Russia’s FSB sees a threat from foreign Arctic researchers and Indigenous peoples activists

Vladimir Kulishov, who heads the Border Guard Service, said concern for environmental issues and Indigenous peoples is a pretext for other aims.

By Atle Staalesen, The Independent Barents Observer - May 29, 2020

The head of Russia’s Border Guard Service, a branch of the federal security service FSB, says that foreign researchers and Indigenous peoples activists operating in the Arctic aim to challenge the current legal and territorial status of the region and to undermine Russia’s development of natural resources.

In a lengthy interview with news agency TASS, Vladimir Kulishov points a warning finger against foreign engagements in the region. According to the general, Russia’s far northern waters are among the regions that now attract growing interest from foreign intelligence services, as well as foreign armed forces.

“A number of foreign countries continue to conspire for an inclusion of the waters of Russia’s exclusive economic zone and areas of the continental shelf into their zones of prioritized interest,” Kulishov says.

And they are covertly assisted by various civil society stakeholders, he makes clear. That includes foreign supporters of Russia’s Indigenous peoples.

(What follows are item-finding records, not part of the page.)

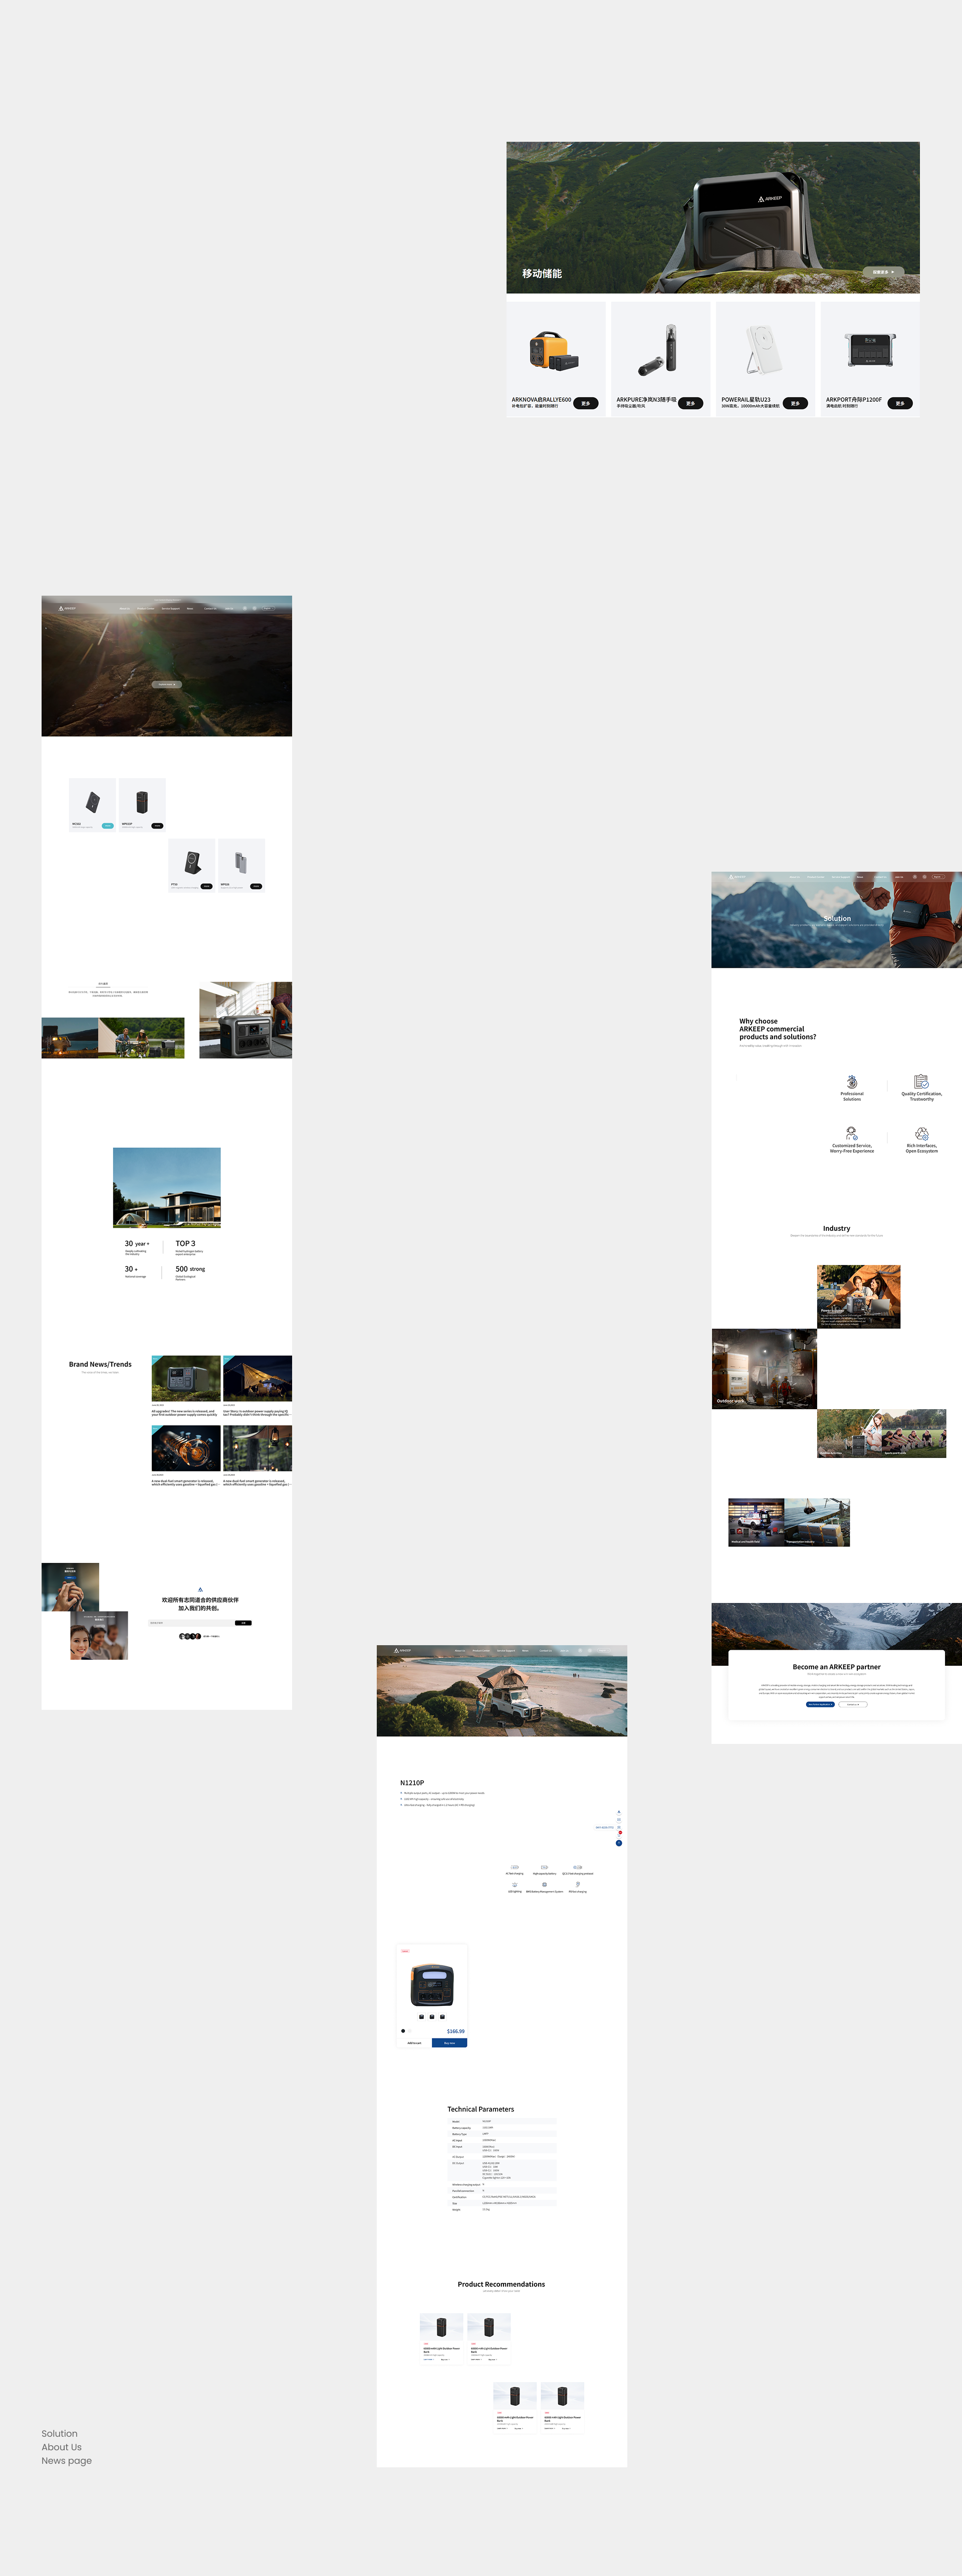Click the blue back-to-top floating icon
Screen dimensions: 962x2576
(619, 1843)
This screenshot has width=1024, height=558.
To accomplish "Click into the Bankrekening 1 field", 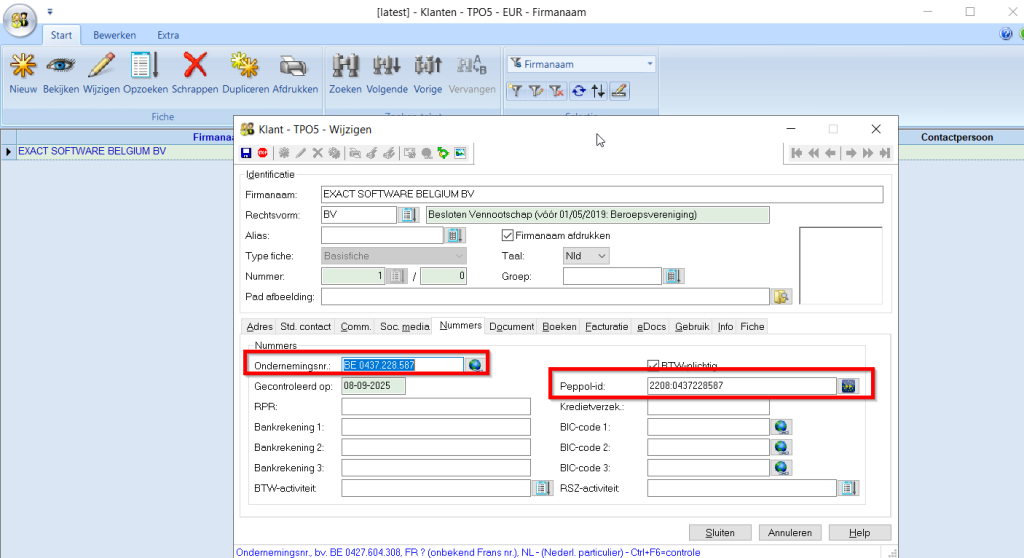I will (x=435, y=427).
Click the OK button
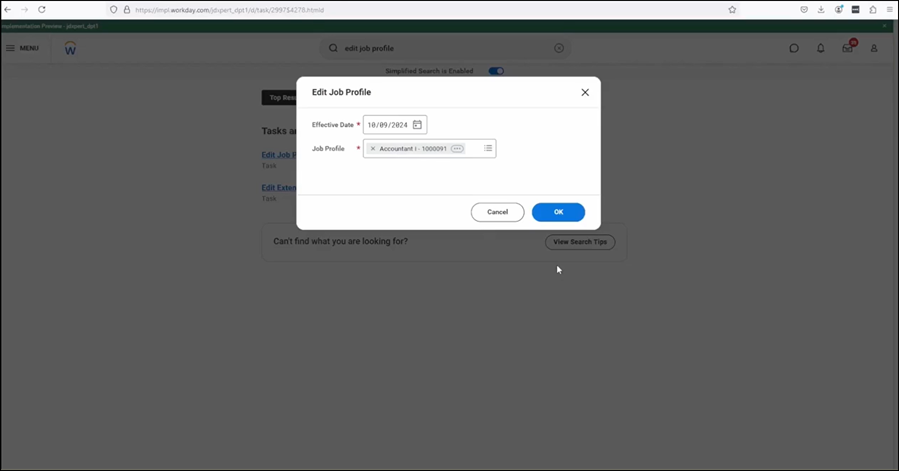 [558, 212]
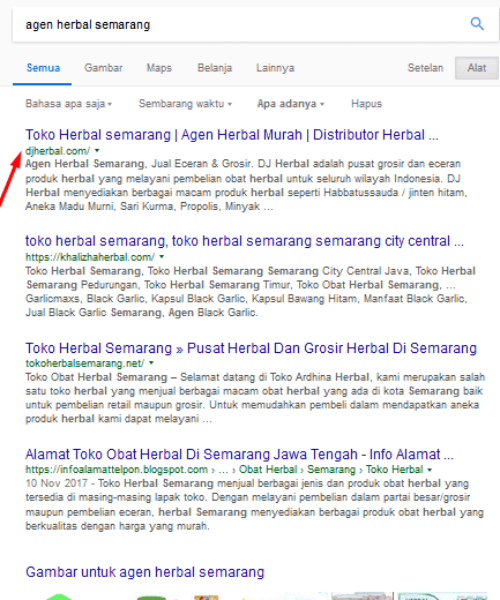Open 'Toko Herbal semarang | Agen Herbal Murah' result
This screenshot has height=600, width=500.
232,135
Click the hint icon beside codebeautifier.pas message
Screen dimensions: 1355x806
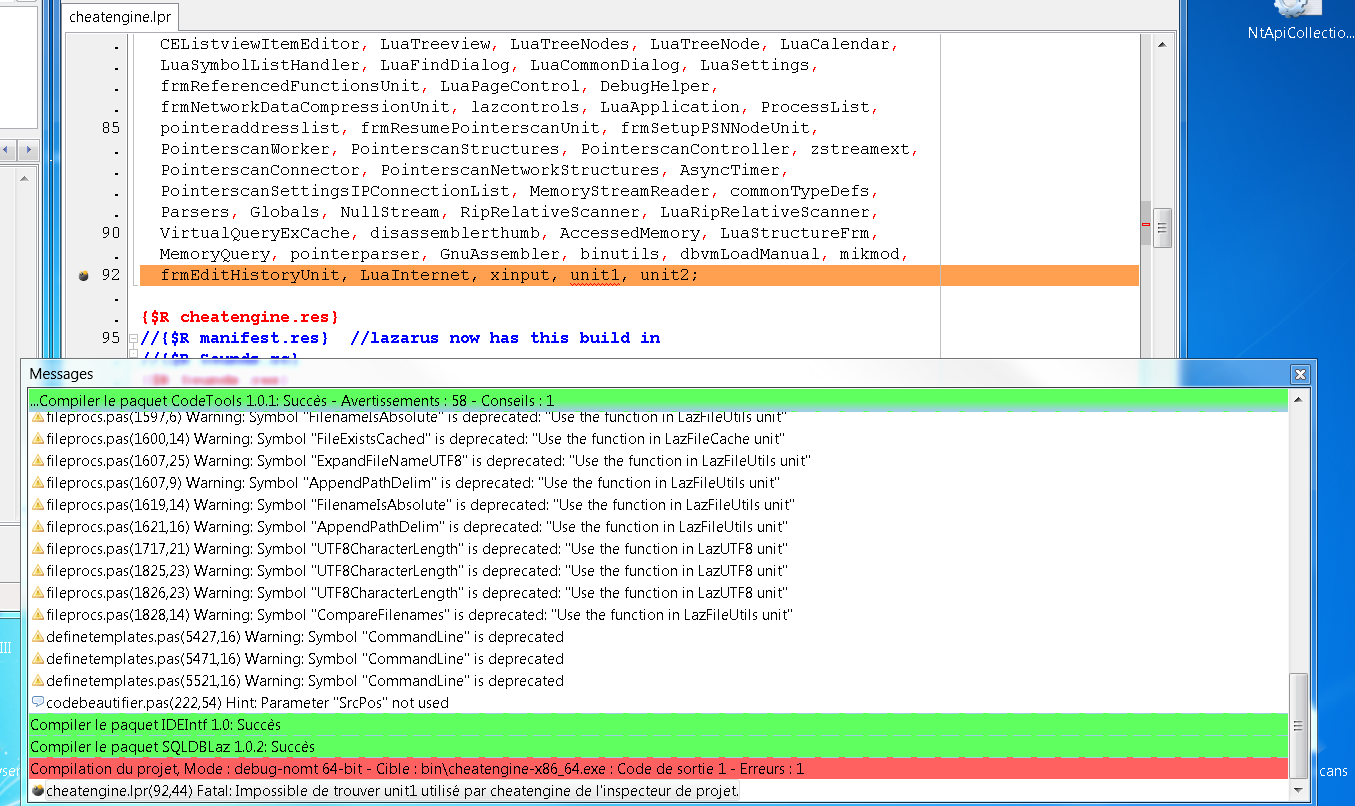(38, 703)
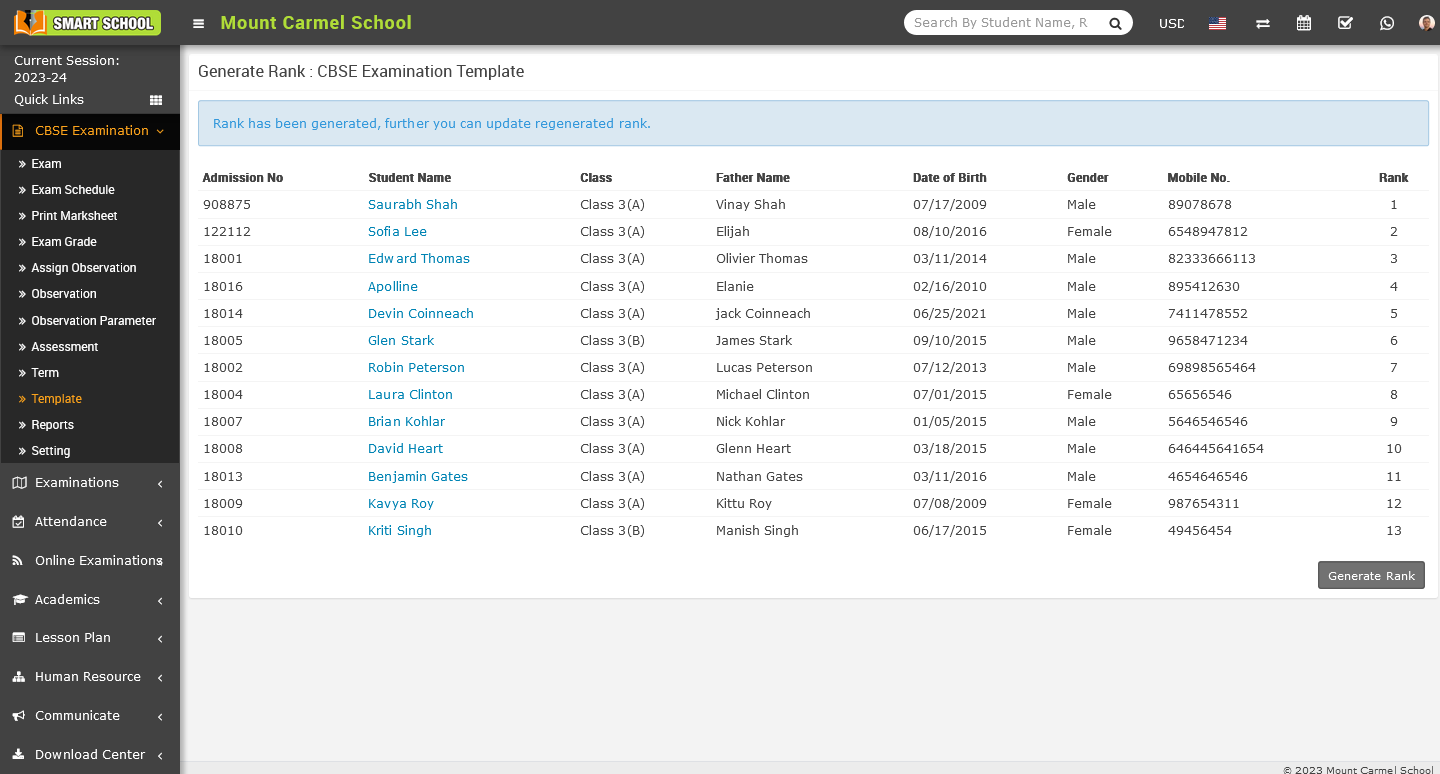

“Under the pretext of protecting the rights of Indigenous peoples and marine environments, various international organizations undertake efforts to restrict shipping on the Northern Sea Route, challenge the legal and territorial status of the Arctic and undermine Russia’s stable development of mineral resources,” the high-ranking FSB representative says.

Arctic research is also a growing issue of concern, Kulishev argues.

“There is a growing drive among foreign research institutions towards the resource potential of the seas that are under the jurisdiction of Russia, especially in the Arctic region,” he underlines to the news agency.

The interview is held in connection with the annual Day of the Border Guard Service on May 28.

The Border Guard Service, part of the FSB, includes the Coast Guard. In its current form it was established in 2003.

Over the last years, the service has significantly strengthened its position in the Arctic. In 2016, President Putin signed a bill that gives the FSB the full prerogatives for law enforcement on the Northern Sea Route.

Since then, the security service has autonomously taken action against ships operating along the Russian Arctic coast.

A number of new patrol vessels has been included in the service, among them the powerful Polyarnaya Zvezda that began duty in the Murmansk border service in 2017.

The level of training activity has increased, and in April 2017 a Border Guard unit for the first time exercised near the North Pole.

According to Kulishov, the Border Guard Service now has an operational system for monitoring and situations analysis across the Russian Arctic waters.

“We follow the development of the Northern Sea Route and provide security to shipping along this important transport corridor, as well as to exploration and production of energy resources,” he says to TASS.

In 2019, border patrol vessels engaged in operations around the Novaya Zemlya and the Bering Sea. A total of 70 cases of violation of border zone laws and environmental regulations were discovered during those operations, he confirms. That same year, a group of patrol vessels sailed all across the Northern Sea Route from Murmansk to Petropavlovsk-Kamchatka.